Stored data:
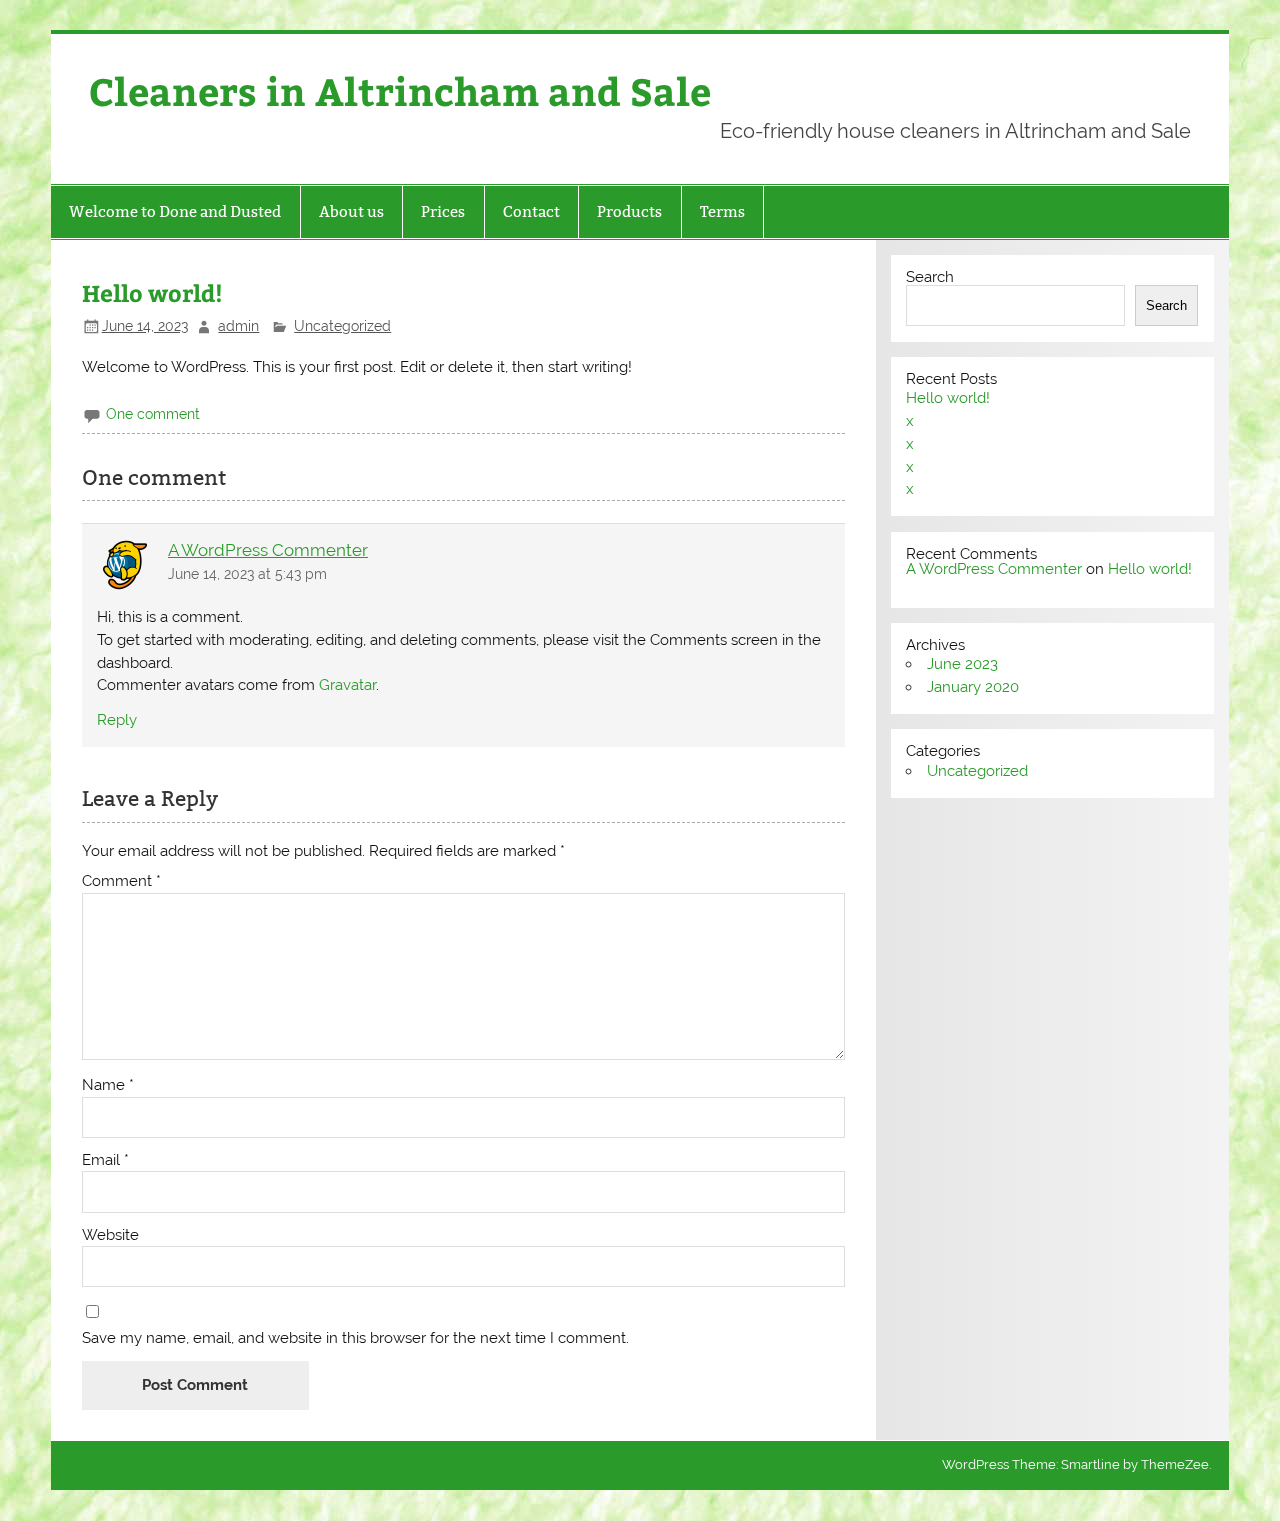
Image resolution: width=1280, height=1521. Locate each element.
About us (351, 211)
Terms (722, 211)
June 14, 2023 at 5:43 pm (247, 574)
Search (930, 277)
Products (629, 211)
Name (108, 1085)
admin (238, 326)
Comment (121, 881)
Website (110, 1235)
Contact (531, 211)
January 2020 (973, 687)
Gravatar (347, 685)
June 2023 (962, 664)
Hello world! (948, 398)
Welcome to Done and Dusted (175, 211)
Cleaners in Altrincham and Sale (400, 90)
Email (105, 1160)
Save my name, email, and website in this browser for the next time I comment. (355, 1338)
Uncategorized (342, 326)
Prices (443, 211)
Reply (117, 720)
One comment (153, 414)
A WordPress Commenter (268, 550)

What the exercise asks —
The line with "Email (105, 1160)" and every line after it up to the end of the entries: output those exactly, and only those.

Worked solution —
Email (105, 1160)
Save my name, email, and website in this browser for the next time I comment. (355, 1338)
Uncategorized (342, 326)
Prices (443, 211)
Reply (117, 720)
One comment (153, 414)
A WordPress Commenter (268, 550)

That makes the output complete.